A Harvard Law School graduate, Ma rose through the ranks of the Kuomintang (KMT), the political party that lost China's civil war in 1949 to Mao Zedong's communists and retreated to Taiwan where it ruled by fiat for four decades. In the 1990s, Ma served as a corruption-busting justice minister, a role that alienated many powerbrokers within his own party. He then built his own base as mayor of Taipei until 2006, before pressing his claim to lead the KMT after party candidates lost two successive presidential elections.
Now that he has secured Taiwan's top post, Ma – a mild, somewhat cautious politician – will need to keep his own party in line as Taiwan's new president, as well as display diplomatic resolve to show he isn't going soft on Beijing, say analysts. His solid mandate should strengthen his hand over the KMT-dominated legislature, but some question how well-anchored his pragmatism and financial probity is on sensitive matters such as military defenses against China.
"He's not someone with strong convictions on key issues, so he can be pushed around.... He faces a lot of pressures. It will be difficult to balance the forces within his own party," says Lo Chih-Cheng, a politics professor at Soochow University in Taipei.
Ma's vision for Taiwan
Ma's supporters say that his conciliatory approach to Beijing isn't a sellout of Taiwanese sovereignty, as opponents have claimed, and won't prevent Ma from criticizing China's human-rights abuses such as the crackdown in Tibet. Speaking during a noisy victory celebration Saturday at his campaign headquarters, Ma told reporters that any future peace treaty between the two countries must remove Chinese missiles pointed at Taiwan, currently estimated at 1,000. He also repeated a campaign pledge to maintain defense spending above 3 percent of Taiwanese gross domestic product.
Ma's promise to boost incomes by promoting closer trade and investment ties with China was partly echoed by Mr. Hsieh, suggesting consensus amid Taiwan's fractious politics.
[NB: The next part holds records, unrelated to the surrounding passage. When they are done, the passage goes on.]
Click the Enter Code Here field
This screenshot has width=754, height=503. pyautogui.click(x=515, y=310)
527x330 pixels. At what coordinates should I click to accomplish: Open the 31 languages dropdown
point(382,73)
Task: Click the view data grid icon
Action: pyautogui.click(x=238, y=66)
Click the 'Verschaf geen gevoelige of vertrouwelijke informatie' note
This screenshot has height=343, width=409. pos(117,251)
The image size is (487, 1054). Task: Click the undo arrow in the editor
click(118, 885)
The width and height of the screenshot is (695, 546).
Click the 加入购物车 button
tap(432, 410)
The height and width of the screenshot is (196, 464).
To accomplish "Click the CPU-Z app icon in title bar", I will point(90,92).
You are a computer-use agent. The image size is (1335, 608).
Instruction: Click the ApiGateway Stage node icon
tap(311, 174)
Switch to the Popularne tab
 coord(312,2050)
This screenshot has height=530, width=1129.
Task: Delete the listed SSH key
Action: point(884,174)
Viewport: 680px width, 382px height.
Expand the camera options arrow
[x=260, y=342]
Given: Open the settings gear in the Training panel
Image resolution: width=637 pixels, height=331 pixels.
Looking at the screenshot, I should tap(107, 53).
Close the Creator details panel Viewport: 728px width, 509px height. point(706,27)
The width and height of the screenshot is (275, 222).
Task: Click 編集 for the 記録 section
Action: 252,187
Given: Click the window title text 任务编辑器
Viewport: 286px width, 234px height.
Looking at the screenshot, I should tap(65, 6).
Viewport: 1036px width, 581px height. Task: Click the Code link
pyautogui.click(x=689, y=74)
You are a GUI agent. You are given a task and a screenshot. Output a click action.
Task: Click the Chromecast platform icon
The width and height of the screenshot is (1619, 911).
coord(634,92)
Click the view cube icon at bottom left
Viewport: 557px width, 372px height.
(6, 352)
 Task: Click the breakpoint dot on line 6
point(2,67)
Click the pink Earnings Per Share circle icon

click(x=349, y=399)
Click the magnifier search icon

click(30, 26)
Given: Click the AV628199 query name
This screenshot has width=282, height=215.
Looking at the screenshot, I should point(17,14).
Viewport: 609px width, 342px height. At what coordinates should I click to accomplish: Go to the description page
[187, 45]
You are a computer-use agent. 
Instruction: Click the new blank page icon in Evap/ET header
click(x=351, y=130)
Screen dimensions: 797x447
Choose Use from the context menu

Analysts and colleagues warn that Ma's olive branch will quickly encounter friction, though, if his trade negotiators brush up against Beijing's implacable claim over Taiwan, an island that is sovereign in all but name.
One irritant in that relationship appeared to fade Saturday when most voters ignored two referendums asking if they supported Taiwan's bid to join the United Nations, which China and the US had criticized in advance. Only 35 percent of voters participated, in contrast to a 76 percent turnout on the presidential ballot. That rendered the referendums, which were overwhelmingly yes votes, invalid.
In his press conference, Ma said that he wanted Taiwan to be a "responsible stakeholder" in international circles and to restore "mutual trust" with the US, Taiwan's closest ally. He said he would seek to restore direct air links with China and bring more Chinese tourists to Taiwan as his first steps towards economic cooperation that may eventually yield a "common market" for goods and services.
Ma's popularity could rile China
But the road to détente with Beijing, a key plank of Ma's program, is still lined with speed bumps. One unexpected hurdle may emerge from Ma's own popularity, both in Taiwan and in Hong Kong and other parts of China, says Christopher McNally, a research fellow at the East-West Center in Hawaii. As Ma begins to reach out to China, and his international profile rises, hard-liners in Beijing may think twice about giving a platform to a photogenic leader whose legitimacy is based on a free vote.
"It was easy to demonize Chen and portray Taiwan democracy as an aberration, something that wasn't natural and didn't function well," says Mr. McNally. By contrast, Ma may prompt more Chinese "to become aware of Taiwan as a working democracy with a well-spoken leader, and to ask why they can't elect a leader like that?"
Jason Hu, a longtime friend and colleague of Ma, says his presidency will mark a turning point for Taiwan. A KMT executive twice-elected mayor of Taichung, the country's third-largest city, Mr. Hu denies opposition claims that KMT control of both the legislature and presidency for the first time since 2000 will stifle Taiwan's young democracy. Instead, he says, Ma can heal the divisions while reviving civic pride.
"I really want [Ma] to be a president of all people. Not just for a party, or part of the people ... to be a president that respects the Constitution and the system," he says.